Roberto Orci: Besides the thematic stuff we discussed, which is to connect it to today and make it clear. Firstly, there is the notion that there is precedent in the novels, etc that components of the ship can be built on Earth and assembled here or there. And the second thing is that the Enterprise is not some flimsy yacht that has to be delicately treated and assembled. The idea that things have to be assembled in space has normally been associated with things that don’t have to be in any kind of pressure situation and don’t ever have to ever enter a gravity well. That is not the case with the Enterprise. The Enterprise actually has to sustain warp, which we know is not actually moving but more a warping of space around it. And we know that its decks essentially simulate Earth gravity and so its not the kind of gravity created by centrifugal force, it is not artificially created by spinning it. It is created by an artificial field and so it is
very natural, instead of having to create a fake field in which you are going to have to calibrate everything, to just do it in the exact gravity well in which you are going to be simulating. And the final thing, in order to properly balance warp nacelles, they must be created in a gravity well.
TrekMovie.com: Looking at the reaction from this one little thing, are you now thinking about what it will be like for all the other judgment calls you made?
Roberto Orci: Not really. The main judgment call is going to be whether or not the theory of the movie works. And the theory sort of encompasses it…either you buy the movie or you don’t. So we aren’t going to sweat every little detail. We are going to sweat whether or not you buy our interpretation of it. But this is not a surprise. When we were constructing the trailer we knew that many were going to criticize it. We have our eyes wide open I think. But again, of course it is terrifying. I think I said on your site that in those times when canon is fuzzy, then we are ‘The Supreme Court’ right now and the court has to rule one way or the other.
TrekMovie.com: So who sits on the court?
Roberto Orci: It is the five of us: me, Alex [Kurtzman], JJ [Abrams], Bryan [Burk], and Damon [Lindelof]
I guess he never saw STAR TREK-THE MOTION PICTURE. The computers balanced the warp engines and intermix.

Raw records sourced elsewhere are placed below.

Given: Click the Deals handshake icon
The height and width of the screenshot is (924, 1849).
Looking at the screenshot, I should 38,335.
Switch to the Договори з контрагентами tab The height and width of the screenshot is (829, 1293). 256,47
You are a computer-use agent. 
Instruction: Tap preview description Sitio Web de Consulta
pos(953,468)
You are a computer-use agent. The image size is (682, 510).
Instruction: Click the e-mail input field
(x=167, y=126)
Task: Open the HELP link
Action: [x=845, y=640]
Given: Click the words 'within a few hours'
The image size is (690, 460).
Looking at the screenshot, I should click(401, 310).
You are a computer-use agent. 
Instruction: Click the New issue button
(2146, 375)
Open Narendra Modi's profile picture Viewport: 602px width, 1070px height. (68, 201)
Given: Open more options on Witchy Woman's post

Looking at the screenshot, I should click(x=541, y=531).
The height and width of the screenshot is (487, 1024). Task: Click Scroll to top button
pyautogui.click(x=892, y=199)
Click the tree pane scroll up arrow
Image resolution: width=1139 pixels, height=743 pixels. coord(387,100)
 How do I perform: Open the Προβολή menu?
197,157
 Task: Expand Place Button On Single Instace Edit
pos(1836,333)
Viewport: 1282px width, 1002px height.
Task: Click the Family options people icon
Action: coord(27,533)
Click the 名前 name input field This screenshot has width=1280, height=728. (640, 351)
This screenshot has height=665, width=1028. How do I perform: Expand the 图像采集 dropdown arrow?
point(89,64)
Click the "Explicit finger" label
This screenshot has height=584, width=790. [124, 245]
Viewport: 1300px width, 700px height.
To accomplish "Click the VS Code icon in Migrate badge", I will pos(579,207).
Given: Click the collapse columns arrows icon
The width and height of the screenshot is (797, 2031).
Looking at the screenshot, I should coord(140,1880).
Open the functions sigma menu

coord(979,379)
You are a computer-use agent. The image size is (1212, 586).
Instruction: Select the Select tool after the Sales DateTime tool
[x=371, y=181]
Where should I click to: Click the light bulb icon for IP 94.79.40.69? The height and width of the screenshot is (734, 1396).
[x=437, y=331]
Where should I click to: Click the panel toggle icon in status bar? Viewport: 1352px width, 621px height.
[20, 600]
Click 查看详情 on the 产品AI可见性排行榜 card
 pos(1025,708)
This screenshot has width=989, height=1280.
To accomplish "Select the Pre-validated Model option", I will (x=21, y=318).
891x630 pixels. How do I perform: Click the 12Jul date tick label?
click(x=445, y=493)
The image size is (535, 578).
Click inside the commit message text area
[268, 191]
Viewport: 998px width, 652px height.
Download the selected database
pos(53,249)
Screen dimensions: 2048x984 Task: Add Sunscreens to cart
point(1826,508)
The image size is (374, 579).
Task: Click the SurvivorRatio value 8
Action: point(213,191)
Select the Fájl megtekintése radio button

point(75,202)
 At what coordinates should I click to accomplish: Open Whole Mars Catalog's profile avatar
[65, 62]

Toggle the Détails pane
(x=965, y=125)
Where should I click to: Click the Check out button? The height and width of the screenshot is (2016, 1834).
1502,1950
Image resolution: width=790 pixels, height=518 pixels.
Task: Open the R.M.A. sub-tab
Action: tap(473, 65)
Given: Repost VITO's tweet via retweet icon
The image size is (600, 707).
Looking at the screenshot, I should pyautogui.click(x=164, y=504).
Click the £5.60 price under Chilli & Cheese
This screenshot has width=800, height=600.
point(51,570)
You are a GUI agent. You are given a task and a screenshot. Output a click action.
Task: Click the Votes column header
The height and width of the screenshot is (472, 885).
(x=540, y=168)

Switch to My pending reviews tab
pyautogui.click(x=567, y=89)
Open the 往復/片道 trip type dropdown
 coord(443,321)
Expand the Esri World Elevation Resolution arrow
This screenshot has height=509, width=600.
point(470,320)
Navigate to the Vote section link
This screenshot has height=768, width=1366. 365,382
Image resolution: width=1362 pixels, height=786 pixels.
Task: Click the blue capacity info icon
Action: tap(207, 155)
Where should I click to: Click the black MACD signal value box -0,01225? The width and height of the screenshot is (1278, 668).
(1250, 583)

Also, when were the novels ever considered "canon"?
Orci's fanboy reasoning is better than anyone elses I've read here.
Wow, is that a real interview? That's some far-out reasoning and justificating (yeah, I know that ain't a word, but I guess I have 'creative license' the same as the next guy.)
If they've put that much ... I guess you'd call it 'thought' ... into this gravity well/warp calibration thing, it must be a plot point. Otherwise, you'd be thinking they were only coming up with these remarks to deflect complaints that they were pulling this stuff out of their nether regions .... oops!
He said there was precedent in the novels.
In other words, he's not pulling something radical out of thin air and trying to cram it down our throats.
Doing work on the saucer -- not building it from scratch -- down on Earth was in a novel by Brad Ferguson, but I think he is radically pulling from thin air on the other part ... I've never heard of anybody using that "build warp engines in a gravity well" thing, in comics or novels (though to be fair, I haven't kept up on trek fiction in the last 13-15 years. Please advise if this is a development.)
Hence my thought that this could be a plot point.
Nothing Orci said is any more outlandish than any other BS technobabble spouted by any other Trek show or movie to justify plot points. It's a Trek tradition.
How many times will the words "invert the main deflector" be used? And will it involve gravity wells?
Well, one thing is for sure. If they are building the ship in frisco, it'll have bird-shit all over it.
The welding discussion is pretty fun to read
I'm so sure someone else has mentioned this already, but... aren't there some crewmen welding things in the second DS9 title sequence?
Now that I recall, I think it was one of the Lost Years novels that had the saucer being built on earth.
"A Flag Full of Stars" if I recall correctly.